David Lloyd George was a Liberal politician in the early 20th century, whose many achievements included sweeping social reforms that improved the lives of the working classes. He was Prime Minister from 1916 to 1922, and is to date the only Welsh Prime Minister we’ve ever had, and the only Prime Minister for whom English was a second language.

Lloyd George grew up in Llanystumdwy, near Criccieth, and it is at his boyhood home that the museum that bears his name is now based. A visit to the museum includes learning about the great man himself, but also about life in Victorian times, including a Victorian schoolroom where visitors can dress up in period costume.

Your Snowdonia Pass entitles you to 50% off the Lloyd George Museum handbook – an excellent bargain, we’re sure you’ll agree!

Criccieth Castle - Snowdonia PassCriccieth Castle

Criccieth Castle really takes your breath away when you arrive in the sleepy little town at its feet. Perched atop a promontory that juts out into the sea, the castle may be a little shabbier than it was in its heyday, but it’s certainly lost none of its majesty.

Built by Llywelyn the Great – the greatest of the Princes of Gwynedd – the castle held a strategically important position.

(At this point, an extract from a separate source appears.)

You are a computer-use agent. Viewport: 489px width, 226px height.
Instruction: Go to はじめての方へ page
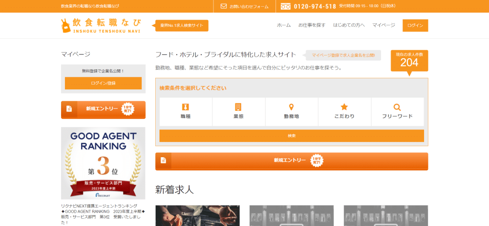349,25
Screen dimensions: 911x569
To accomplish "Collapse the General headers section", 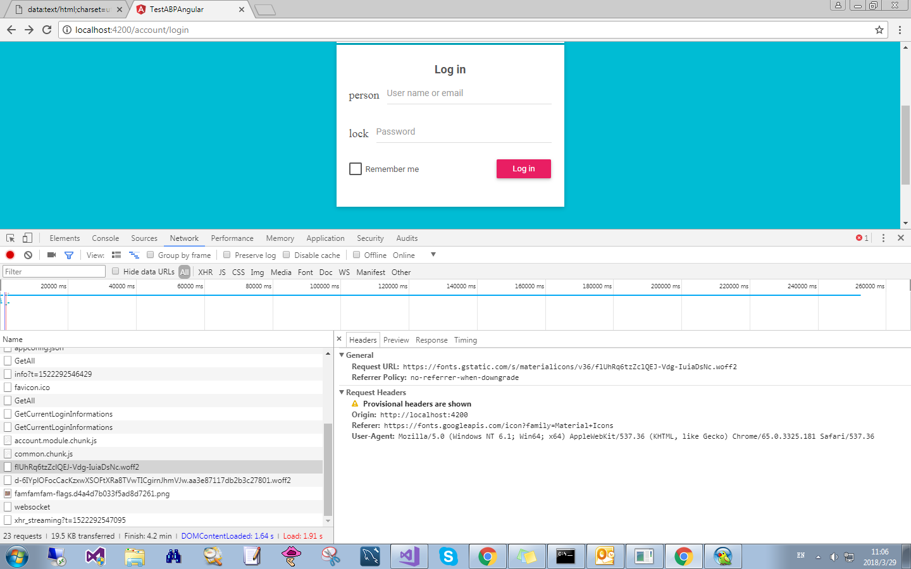I will coord(342,355).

So important, the English and Welsh fought over it many times, the castle passing back and forth more often than a cold sore in a kissing booth! Eventually Edward I – boo, hiss – took the castle and made deadly ‘improvements’ to it, and this most Welsh of castles became an English stronghold.

A visit to Criccieth Castle today is far less dangerous than it was during those days, of course; but its battle scars are there for eternity to help remind visitors that this beautiful architecture served a deadly purpose.

Your Snowdonia Pass entitles you to a 10% discount, but terms apply, so please check the Criccieth Castle ‘deal details’ page before you visit.